Серьезный мальчишка, тот, что кашу солил, сказал:

— Я вам дров наколю.

— Я вчера наколола.

— Я в запас наколю.

— Лидия Николаевна, мы вам каши поесть оставили. В вашей тарелочке. В чугунке пропахнет...

На этих словах студент-живописец Василий Егоров и учительница Лидия Николаевна спустились с крыльца.

Васька шел, повесив голову. Казалось ему, что окна в избах распахнуты лишь для того, чтобы глазеть на него, охмуряющего учительницу. "На жениха похож — жлоб, — думал он и мысленно чертыхался. — Нужно было к Любке стучаться". Он представил себе, как сидит отмякший, обняв красивую Любку за белые плечи, и бок его словно тлеет, соприкасаясь с жарким Любкиным боком. Глаза у Любки глубокие, как омут, но губы, пожалуйста, как мелководье.

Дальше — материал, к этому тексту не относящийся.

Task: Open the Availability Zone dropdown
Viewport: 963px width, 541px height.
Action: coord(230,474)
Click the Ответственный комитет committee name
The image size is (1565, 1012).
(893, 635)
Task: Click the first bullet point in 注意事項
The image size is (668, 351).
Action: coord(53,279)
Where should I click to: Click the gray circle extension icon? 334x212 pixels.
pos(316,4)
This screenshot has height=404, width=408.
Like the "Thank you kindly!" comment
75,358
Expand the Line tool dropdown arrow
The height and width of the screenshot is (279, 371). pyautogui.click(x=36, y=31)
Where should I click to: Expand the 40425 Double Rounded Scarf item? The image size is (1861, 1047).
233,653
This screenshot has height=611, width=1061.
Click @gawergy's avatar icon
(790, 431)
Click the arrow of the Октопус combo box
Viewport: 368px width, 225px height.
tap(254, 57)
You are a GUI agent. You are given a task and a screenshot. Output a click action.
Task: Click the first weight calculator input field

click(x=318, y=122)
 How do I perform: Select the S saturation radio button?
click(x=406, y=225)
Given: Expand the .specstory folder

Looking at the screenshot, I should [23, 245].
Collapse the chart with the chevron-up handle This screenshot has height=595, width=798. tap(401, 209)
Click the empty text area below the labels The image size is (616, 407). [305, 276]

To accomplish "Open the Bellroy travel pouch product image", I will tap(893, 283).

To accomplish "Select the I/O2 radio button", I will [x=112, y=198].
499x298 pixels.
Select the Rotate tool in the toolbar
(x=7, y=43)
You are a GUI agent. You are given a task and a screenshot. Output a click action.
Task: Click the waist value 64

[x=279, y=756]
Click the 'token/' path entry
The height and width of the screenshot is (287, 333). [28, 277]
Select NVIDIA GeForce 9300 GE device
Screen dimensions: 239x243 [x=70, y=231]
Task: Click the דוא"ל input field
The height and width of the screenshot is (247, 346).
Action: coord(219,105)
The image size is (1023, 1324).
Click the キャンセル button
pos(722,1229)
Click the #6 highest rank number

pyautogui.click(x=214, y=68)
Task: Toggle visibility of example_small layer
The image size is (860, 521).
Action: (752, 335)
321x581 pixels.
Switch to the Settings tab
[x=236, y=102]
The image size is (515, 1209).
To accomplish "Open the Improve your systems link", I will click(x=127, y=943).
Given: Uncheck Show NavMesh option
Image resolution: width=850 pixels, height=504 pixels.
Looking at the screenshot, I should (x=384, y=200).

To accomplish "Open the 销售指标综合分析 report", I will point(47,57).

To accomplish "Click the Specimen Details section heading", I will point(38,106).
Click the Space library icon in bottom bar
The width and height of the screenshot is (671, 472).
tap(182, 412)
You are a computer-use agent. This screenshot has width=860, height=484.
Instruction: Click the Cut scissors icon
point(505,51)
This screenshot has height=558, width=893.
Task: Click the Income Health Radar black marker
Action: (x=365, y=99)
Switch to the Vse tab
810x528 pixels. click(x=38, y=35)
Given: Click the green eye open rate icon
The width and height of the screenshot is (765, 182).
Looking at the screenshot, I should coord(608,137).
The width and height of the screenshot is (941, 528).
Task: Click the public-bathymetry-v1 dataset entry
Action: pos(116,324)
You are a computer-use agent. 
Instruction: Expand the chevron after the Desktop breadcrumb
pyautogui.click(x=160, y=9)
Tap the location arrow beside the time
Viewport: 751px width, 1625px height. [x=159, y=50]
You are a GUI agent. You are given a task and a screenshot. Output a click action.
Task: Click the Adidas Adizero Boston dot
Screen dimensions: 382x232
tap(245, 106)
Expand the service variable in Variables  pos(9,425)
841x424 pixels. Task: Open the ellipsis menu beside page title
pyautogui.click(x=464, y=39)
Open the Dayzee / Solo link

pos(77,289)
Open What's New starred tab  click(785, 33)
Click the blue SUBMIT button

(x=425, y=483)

Учительница спросила его тихо:

— Может быть, вы один пройдетесь? Я вернусь.

Он вздрогнул и возразил:

— Что вы. Я, понимаете, неразговорчивый.

Она как будто обрадовалась, заговорила сама, торопливо и обо всем. Как сюда приехала, как поразили ее лица ребят, одутловатые, цвета старого перепревшего сена. Как привели в школу всех от мала до велика, на кривых ногах и едва ходящих. И тех, кто еще только говорить научился. Среди всех командиром стал Сенька, тот, что кашу солил. Суровость его, непреклонность даже пугала ее попервости. Он отсадил малышей в самый угол и попросил у нее для них книжку с картинками. Когда они жалостно кричали: "Сенька, на двор", — выводил их и приводил.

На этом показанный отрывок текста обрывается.